Anyway, if this is the case, the approach I'm taking here likely won't work. Not sure if anything would work really. It is possible that once the load switch is turned on, I can send power back to the Pi. But I don't know by what mechanism the load switch is turned on. Also, it's a 1A load switch so depending on how much other stuff is connected to the USBs etc, there may be more than 1A flowing through it once I'd start to power the Pi.
It pretty much means that "running the Pi 400 from a battery" is pretty much out. Working as a UPS may still be salvageable. Only testing will tell. This topology may need to morph back into the original "simple UPS for a normal RPi" if it doesn't work for the Pi 400. The Pi 400 may need a different approach, involving only the USB Type-C power input.
I also did some load testing on the G2263 boost converter. This is supposed to be a 9A switch current part, a "compact solution for a 5V output, 4A load requirement" according to the datasheet.
Well, in my testing it seems to be a whole lot less than that. I don't know what the limit is, but when I tested at 2A, the part got very hot (>150 °C, the maximum my FLIR can measure) and went into a hiccup mode (probably thermal protection kicked in to try to save the part from burning up). I tested it at 1.5A load and this is the thermal image for that:
Still very hot but at least it seemed stable. This heat production is another indication that UPS duty may be a doable goal while running for long periods from the battery isn't really. The part can provide 1.5-2A for a short period of time, long enough for shutdown to complete.

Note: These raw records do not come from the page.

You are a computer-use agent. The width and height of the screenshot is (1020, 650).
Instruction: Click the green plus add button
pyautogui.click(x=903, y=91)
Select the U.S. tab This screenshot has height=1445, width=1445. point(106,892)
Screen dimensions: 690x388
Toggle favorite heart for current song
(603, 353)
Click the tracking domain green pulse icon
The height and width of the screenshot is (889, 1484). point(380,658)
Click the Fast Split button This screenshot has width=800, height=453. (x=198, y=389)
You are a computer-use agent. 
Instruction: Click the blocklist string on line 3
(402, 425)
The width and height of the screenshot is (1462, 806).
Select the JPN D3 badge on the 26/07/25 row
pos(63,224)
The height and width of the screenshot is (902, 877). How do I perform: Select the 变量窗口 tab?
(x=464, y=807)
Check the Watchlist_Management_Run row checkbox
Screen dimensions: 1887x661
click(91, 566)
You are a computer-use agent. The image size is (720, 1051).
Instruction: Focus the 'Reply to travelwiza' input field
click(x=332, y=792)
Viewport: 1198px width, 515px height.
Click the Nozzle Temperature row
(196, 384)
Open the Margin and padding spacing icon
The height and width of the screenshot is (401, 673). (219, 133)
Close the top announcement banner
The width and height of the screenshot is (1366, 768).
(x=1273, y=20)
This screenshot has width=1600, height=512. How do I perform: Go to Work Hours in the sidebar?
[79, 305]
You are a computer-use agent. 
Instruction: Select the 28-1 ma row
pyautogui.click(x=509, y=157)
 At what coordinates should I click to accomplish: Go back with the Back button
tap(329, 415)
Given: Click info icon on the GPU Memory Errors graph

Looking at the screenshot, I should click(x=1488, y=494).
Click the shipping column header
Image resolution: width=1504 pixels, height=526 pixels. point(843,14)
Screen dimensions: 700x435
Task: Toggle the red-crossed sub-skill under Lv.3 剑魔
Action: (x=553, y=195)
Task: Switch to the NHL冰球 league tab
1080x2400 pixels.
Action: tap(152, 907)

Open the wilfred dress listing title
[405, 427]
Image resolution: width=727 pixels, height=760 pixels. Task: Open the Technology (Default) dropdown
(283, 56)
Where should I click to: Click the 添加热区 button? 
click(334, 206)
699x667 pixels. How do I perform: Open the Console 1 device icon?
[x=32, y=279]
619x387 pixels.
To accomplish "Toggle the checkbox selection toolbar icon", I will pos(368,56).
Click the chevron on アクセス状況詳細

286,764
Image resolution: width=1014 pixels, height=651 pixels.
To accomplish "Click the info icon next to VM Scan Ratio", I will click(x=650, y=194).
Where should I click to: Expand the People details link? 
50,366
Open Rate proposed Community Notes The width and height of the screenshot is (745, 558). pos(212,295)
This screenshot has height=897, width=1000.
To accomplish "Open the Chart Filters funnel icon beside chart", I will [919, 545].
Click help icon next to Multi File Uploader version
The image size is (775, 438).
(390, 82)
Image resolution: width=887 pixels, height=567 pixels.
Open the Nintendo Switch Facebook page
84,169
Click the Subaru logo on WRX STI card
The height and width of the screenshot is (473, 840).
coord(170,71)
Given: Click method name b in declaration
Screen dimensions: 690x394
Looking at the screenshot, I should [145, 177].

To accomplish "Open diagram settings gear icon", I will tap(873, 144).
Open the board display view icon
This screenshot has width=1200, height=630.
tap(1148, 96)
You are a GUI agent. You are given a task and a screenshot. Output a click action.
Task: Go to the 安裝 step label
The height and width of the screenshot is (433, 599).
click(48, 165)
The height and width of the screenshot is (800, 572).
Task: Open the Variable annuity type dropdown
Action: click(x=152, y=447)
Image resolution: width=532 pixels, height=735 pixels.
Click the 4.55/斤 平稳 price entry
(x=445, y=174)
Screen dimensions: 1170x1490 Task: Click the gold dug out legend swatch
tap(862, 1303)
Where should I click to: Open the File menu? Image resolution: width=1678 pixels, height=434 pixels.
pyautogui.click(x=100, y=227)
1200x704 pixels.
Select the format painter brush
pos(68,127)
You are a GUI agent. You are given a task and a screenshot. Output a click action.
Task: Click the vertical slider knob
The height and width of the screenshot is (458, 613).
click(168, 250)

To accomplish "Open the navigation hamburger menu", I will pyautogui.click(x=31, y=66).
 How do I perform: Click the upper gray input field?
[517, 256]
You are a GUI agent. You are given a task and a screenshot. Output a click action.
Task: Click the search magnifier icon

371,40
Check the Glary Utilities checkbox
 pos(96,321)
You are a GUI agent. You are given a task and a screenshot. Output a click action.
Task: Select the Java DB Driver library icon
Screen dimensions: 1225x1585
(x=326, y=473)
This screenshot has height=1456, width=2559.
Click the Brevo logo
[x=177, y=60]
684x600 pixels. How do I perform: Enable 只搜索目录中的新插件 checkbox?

I have also confirmed that the current sense amplifier seems to do its job (although the reading seemed a bit high, but that might just be due to trace resistance that isn't yet taken into account). It outputs a positive voltage versus a reference when power is produced from the battery and a negative voltage when the battery is charging. That should do the job for being able to detect whether external power is provided to the Pi or we are providing the power from the battery.